Pictorialism rather than poignancy marks SLB and KJ’s approach to cinema. The real tragedy is that their pictorialism is seriously flawed too. To be sure, there is always plenty that’s going on in their films—whether Kabhi Khushi Kabhi Gham or Black, or Guzaarish, the provocation for me to put pen to paper—but the vast images on the screen seem to emasculate the plot. Their films lack a fundamental dramatic sense. Good directors, and good writers for that matter, have a sharp instinct for how people relate to one another and consequently what they say.
In Guzaarish not only does what people are saying in the film sound false to the ear; after a while what we are seeing on the widescreen begin to seem false to the eye. A film director who can’t hold attention with either his narrative or his pictorialism is bogus. Bhansali seems less interested in the story than in giving the images a spiritual glow.
With his new film Bhansali is giving us not only auteur vibes but also pretending that the intensity of his film is such that he had to dispense with the services of a music composer. He has done the music for Guzaarish himself. The film has a faux operatic sound and feel but there isn’t a shred of originality in it. Much as I hated SLB’s earlier films Hum Dil De Chuke Sanam and Devdas, I have to concede that Ismail Durbar’s music was magnificent. His earlier Khamoshi had some splendid music by Jatin-Lalit and even his worst detractors wouldn’t call the music of Saanwariya forgettable.
But in Guzaarish he loses his music mojo too. He may have this penchant for getting it right every time and I am sure he drives his production unit nuts as he mounts his sequences but the drama and the dialogue is so corny. We are meant to empathise deeply with Ethan Mascarenhas, the handsome quadriplegic played by Hrithik Roshan, but in the designer set pieces that our ‘auteur’ creates there is room only for things posh and pretty.
As the film enters his most elegiac phase, one scene finally—finally—succeeded in tugging at my heart-strings. The roof of the Gothic villa Ethan Mascarenhas lives in ruptures and drops of water plop on Ethan’s face. He’s a quadriplegic. Can’t move. He writhes. It’s bravura stuff for precisely 30 seconds as Roshan shows his resourcefulness as an actor. Then the moment passes and SLB’s hokeyness takes over. Ethan’s protégé is lying slumped in a chair somewhere in that sprawling house and can’t hear the cries for help, while his mother has also shut her eyes—forever. So, the hero suffers through the night and it is only in the morning that his comely nurse rescues him.
Guzaarish is Bhansali belting out the same note on the piano for two hours and seven minutes. It’s just exasperating. The film finds you asking questions. Far too many questions:
- Why does this director filch ideas from European films so shamelessly?
- Why does he use so much English in the film? Doesn’t that alienate a majority of Indian filmgoers?

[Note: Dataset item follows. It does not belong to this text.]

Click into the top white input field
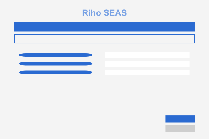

- Why do so many characters in the film—examples: mommy dear who appears as suddenly as she disappears and the nurse’s abusive husband—flit in and out inexplicably?
- Why is there a song in the film with trite lyrics like Sau gram zindagi?
- Why does SLB shoot Ethan’s villa like the Norman Bates house in Alfred Hitchcock’s Psycho? (Mascarenhas’ villa stands starkly against the overcast sky, dark and foreboding.)
- And, hey, why on earth did Bhansali’s acting scouts dredge up the insufferable Suhel Seth from the suburbs of Delhi to play a doctor in the film? That is unforgivable.